(Stored items from a collection)
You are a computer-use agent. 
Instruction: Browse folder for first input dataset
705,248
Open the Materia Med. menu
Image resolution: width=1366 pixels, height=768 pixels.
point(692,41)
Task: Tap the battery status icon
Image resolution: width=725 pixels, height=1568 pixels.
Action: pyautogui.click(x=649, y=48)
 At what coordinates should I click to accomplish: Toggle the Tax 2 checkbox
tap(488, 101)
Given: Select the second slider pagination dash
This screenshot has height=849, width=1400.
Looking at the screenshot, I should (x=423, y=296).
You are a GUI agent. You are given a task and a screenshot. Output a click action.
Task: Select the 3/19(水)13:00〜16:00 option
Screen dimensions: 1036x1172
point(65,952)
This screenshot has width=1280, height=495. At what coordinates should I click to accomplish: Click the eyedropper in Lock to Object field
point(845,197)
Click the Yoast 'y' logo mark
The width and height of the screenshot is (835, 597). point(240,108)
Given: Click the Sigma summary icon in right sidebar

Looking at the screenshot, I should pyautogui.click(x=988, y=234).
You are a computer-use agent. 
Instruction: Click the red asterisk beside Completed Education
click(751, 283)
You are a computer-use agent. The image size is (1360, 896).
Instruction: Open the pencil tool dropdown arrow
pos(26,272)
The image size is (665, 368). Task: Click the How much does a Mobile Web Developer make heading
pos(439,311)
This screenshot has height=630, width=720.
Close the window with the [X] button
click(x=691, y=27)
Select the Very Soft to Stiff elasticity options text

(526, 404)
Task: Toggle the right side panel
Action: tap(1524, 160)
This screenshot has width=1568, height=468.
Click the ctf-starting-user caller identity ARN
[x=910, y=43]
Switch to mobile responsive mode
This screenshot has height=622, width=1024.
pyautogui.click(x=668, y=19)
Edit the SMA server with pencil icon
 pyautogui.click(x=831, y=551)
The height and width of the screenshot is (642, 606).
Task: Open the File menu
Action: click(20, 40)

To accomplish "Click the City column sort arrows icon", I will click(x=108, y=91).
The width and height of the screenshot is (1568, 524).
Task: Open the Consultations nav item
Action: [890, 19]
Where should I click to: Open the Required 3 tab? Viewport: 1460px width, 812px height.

__Exercise requirements__
Line by line, restate the data exactly.

__The answer__
You are a computer-use agent. 
Instruction: Browse folder for first input dataset
705,248
Open the Materia Med. menu
Image resolution: width=1366 pixels, height=768 pixels.
point(692,41)
Task: Tap the battery status icon
Image resolution: width=725 pixels, height=1568 pixels.
Action: pyautogui.click(x=649, y=48)
 At what coordinates should I click to accomplish: Toggle the Tax 2 checkbox
tap(488, 101)
Given: Select the second slider pagination dash
This screenshot has height=849, width=1400.
Looking at the screenshot, I should (x=423, y=296).
You are a GUI agent. You are given a task and a screenshot. Output a click action.
Task: Select the 3/19(水)13:00〜16:00 option
Screen dimensions: 1036x1172
point(65,952)
This screenshot has width=1280, height=495. At what coordinates should I click to accomplish: Click the eyedropper in Lock to Object field
point(845,197)
Click the Yoast 'y' logo mark
The width and height of the screenshot is (835, 597). point(240,108)
Given: Click the Sigma summary icon in right sidebar

Looking at the screenshot, I should pyautogui.click(x=988, y=234).
You are a computer-use agent. 
Instruction: Click the red asterisk beside Completed Education
click(751, 283)
You are a computer-use agent. The image size is (1360, 896).
Instruction: Open the pencil tool dropdown arrow
pos(26,272)
The image size is (665, 368). Task: Click the How much does a Mobile Web Developer make heading
pos(439,311)
This screenshot has height=630, width=720.
Close the window with the [X] button
click(x=691, y=27)
Select the Very Soft to Stiff elasticity options text

(526, 404)
Task: Toggle the right side panel
Action: tap(1524, 160)
This screenshot has width=1568, height=468.
Click the ctf-starting-user caller identity ARN
[x=910, y=43]
Switch to mobile responsive mode
This screenshot has height=622, width=1024.
pyautogui.click(x=668, y=19)
Edit the SMA server with pencil icon
 pyautogui.click(x=831, y=551)
The height and width of the screenshot is (642, 606).
Task: Open the File menu
Action: click(20, 40)

To accomplish "Click the City column sort arrows icon", I will click(x=108, y=91).
The width and height of the screenshot is (1568, 524).
Task: Open the Consultations nav item
Action: [890, 19]
Where should I click to: Open the Required 3 tab? Viewport: 1460px width, 812px height.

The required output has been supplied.